Their defense is as offensive as the crime

The reactions by Alaska’s top elected leaders to former President Donald Trump’s indictment last week say a lot about what they think of the public.

Two out of the three — our governor and junior U.S. senator — must think the public is politically motivated above all else, unable to consider the facts and unwilling to believe that the former president could ever do anything wrong. I’ll add “gullible” to the list because, sadly, the two apparently think the public is gullible enough to believe their accusations, which sound like they were mindlessly copied from one of Trump’s own social media posts.

A federal grand jury in Florida indicted Trump on 37 counts for his dishonest and allegedly illegal handling of highly sensitive, national security-level secret documents. Essentially, the former president and staff packed up a lot of top-secret documents when voters booted him out of the White House, carted the papers off to his private residence in Florida, hid them from the National Archives, and lied about it the entire time.

Trump must think stealing classified documents is the same as stealing nice towels when he checks out of a hotel. The difference being that he owns the hotel, so he’s only stealing from himself, though I suppose it’s possible that his hotel submitted a fraudulent insurance claim for the stolen towels.
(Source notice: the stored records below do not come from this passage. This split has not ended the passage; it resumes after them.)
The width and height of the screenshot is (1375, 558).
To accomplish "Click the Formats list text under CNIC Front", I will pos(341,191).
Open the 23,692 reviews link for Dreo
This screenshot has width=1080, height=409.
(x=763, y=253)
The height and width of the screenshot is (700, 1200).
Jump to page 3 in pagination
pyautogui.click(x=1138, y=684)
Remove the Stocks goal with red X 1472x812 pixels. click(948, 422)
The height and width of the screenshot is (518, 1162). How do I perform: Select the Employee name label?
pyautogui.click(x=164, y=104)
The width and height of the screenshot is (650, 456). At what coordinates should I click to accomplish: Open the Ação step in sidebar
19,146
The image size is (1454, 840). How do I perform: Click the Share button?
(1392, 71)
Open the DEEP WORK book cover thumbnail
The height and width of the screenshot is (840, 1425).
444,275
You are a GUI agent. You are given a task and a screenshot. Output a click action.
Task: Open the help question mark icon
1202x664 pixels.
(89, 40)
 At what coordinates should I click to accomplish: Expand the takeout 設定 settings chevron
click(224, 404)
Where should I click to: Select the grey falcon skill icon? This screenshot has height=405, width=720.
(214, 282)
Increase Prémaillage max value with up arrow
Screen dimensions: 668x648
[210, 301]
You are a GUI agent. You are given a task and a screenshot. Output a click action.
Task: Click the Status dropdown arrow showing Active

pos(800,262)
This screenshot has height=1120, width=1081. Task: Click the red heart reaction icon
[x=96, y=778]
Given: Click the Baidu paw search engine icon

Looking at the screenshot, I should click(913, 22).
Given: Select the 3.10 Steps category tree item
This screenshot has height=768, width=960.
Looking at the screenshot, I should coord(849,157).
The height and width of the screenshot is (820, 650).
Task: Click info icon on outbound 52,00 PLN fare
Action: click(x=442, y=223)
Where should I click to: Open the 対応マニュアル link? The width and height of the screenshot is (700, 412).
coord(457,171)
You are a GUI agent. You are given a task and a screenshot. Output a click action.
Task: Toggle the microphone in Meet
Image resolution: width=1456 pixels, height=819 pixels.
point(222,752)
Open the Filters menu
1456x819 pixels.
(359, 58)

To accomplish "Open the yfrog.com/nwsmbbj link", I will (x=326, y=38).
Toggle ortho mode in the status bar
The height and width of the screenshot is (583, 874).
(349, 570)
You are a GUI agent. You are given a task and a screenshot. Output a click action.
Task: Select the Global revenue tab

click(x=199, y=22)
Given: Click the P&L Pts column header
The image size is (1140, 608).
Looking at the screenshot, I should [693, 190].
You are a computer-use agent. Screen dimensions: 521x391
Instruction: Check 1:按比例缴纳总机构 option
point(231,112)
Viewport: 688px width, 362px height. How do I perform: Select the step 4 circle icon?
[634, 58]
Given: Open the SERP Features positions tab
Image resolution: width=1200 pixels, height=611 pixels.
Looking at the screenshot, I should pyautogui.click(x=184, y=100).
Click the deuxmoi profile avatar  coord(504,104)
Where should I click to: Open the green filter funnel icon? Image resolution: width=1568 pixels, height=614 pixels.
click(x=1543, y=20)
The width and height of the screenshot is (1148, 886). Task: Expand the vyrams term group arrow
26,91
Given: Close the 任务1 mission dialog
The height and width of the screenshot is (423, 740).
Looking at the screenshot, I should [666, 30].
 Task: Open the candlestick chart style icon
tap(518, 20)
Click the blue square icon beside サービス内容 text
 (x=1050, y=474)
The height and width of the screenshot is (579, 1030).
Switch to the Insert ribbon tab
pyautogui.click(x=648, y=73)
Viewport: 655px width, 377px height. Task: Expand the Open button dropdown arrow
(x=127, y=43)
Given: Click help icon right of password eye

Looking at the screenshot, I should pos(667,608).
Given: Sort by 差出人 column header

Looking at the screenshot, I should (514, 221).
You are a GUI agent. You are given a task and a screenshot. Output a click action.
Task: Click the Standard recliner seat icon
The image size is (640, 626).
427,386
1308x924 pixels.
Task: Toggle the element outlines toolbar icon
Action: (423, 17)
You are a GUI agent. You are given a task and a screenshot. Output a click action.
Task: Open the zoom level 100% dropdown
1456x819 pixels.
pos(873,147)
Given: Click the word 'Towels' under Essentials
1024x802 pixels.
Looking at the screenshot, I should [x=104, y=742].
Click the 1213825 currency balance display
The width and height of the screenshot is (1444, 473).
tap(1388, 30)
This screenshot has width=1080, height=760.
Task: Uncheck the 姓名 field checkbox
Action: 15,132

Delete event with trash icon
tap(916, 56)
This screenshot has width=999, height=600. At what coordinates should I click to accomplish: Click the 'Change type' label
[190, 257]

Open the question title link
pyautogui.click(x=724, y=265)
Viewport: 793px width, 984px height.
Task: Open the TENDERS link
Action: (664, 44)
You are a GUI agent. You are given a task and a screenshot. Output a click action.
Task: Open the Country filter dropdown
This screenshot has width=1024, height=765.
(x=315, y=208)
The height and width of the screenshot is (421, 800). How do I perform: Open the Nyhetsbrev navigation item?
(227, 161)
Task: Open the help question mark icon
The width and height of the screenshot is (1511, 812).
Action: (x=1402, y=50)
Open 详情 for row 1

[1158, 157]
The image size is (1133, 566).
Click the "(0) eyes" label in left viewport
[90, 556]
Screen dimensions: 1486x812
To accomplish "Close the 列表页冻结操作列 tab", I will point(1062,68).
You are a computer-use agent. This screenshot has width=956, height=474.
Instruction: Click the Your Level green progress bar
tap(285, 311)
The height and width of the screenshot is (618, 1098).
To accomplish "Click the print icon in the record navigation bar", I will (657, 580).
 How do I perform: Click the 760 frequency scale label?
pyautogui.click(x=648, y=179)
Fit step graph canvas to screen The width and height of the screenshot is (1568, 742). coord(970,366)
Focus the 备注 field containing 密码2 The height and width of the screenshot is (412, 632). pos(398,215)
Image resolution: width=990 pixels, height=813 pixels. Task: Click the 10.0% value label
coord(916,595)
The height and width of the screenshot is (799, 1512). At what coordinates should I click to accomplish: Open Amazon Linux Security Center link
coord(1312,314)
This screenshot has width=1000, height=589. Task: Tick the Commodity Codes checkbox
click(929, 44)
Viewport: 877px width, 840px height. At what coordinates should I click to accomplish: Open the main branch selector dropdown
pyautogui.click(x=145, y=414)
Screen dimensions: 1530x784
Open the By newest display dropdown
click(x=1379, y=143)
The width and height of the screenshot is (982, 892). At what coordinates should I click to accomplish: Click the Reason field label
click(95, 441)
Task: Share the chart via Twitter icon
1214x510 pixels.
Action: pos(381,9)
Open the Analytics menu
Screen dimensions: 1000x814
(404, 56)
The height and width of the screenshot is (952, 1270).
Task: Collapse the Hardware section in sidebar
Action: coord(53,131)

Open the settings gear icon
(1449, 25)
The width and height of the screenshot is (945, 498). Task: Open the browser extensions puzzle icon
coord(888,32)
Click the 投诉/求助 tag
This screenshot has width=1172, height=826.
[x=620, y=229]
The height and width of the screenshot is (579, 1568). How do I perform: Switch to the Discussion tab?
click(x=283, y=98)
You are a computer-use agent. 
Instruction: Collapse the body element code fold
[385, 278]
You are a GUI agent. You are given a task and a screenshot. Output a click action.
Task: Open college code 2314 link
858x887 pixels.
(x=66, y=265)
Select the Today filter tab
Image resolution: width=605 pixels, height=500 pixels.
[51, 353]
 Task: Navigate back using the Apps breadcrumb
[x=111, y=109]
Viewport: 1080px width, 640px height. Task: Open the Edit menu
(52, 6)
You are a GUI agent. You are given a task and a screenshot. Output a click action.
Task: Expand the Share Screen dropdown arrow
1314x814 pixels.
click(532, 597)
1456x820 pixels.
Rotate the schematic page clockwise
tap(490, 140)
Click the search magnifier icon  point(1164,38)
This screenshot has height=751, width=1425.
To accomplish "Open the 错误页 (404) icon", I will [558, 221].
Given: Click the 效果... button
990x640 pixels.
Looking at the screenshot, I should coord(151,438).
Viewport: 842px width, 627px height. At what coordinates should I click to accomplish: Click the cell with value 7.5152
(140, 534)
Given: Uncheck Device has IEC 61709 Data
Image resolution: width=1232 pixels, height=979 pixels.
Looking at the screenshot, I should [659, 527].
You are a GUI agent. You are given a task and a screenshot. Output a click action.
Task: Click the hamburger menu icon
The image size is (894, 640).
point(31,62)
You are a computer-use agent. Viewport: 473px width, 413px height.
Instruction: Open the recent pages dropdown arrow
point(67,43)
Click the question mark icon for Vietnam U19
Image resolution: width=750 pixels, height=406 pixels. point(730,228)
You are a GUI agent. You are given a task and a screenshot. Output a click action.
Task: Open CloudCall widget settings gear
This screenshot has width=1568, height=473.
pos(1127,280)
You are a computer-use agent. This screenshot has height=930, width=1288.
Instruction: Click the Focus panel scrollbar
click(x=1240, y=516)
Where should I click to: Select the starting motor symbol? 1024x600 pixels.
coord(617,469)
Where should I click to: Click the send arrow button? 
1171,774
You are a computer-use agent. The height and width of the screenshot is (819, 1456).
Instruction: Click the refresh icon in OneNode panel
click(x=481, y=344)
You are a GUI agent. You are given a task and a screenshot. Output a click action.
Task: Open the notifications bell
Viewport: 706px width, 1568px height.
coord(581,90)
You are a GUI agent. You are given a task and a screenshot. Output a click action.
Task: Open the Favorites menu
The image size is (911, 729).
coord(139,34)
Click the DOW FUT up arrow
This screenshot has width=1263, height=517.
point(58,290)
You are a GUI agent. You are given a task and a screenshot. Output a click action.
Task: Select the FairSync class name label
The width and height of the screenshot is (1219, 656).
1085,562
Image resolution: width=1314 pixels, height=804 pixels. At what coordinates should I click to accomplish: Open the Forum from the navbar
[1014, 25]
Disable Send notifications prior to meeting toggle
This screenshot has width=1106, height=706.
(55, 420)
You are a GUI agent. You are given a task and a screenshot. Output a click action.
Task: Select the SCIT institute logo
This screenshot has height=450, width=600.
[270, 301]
These were not mundane secret documents, such as the wine price list for a state dinner. The indictment reports that the purloined paperwork included information about defense and weapons capabilities of the United States and foreign countries, U.S. nuclear programs, potential vulnerabilities of the U.S. and its allies to military attack, and plans for a possible retaliation attack.

No one knows what Trump planned to do with the documents. Odds are, even he didn’t know. The former president is an opportunist, not a planner.

Alaska’s senior U.S. senator, Lisa Murkowski, was the only one of the state’s three top leaders who provided a thoughtful, reasoned response to the indictment. “When you look at a series of 37 charges here, it would appear to me that they are serious,” she told reporters in Juneau last Friday. “It ought not matter who you are — whether you are a former president, whether you are an intelligence analyst that kept classified documents — these are serious matters and no one can pretend that they have the ability to look the other way on the law. So, we’ll see where these steps in this process go next.”

Alaska’s other U.S. senator, Dan Sullivan, and Gov. Mike Dunleavy saw the same indictment through partisan-colored glasses. President Joe Biden is the villain, not Trump, they said.

In a prepred statement, Sullivan suggested the indictment would “do lasting damage to our polarized nation.” Note that he didn’t say Trump had done any damage. In Sullivan’s politics-dominates-everything world, the indictment is the problem.

“The Biden administration is shoving our country into dangerous territory that is eroding trust in critical institutions of our government,” Sullivan said on social media. There he goes again, blaming the messenger, not the criminally liable.

It was more of the same from Dunleavy.

“There is no denying President Trump is the most persecuted president in our country’s history,” Dunleavy said on Twitter before the indictment was made public. “I am afraid the American people will continue to lose trust in our governmental institutions.” Maybe the governor confused “persecuted” with “prosecuted,” but what’s the right word matter when making a political point.

And the worst of it? Both Dunleavy and Sullivan issued their defense of Trump, their attacks on Biden, their dismissal of the grand jury’s work without having read the indictment. They used social media to comment on what they heard about on social media.

“You’ve got my statement and that’s what I’m sticking with,” Sullivan told reporters.

No reason to keep an open mind when politics rule the day.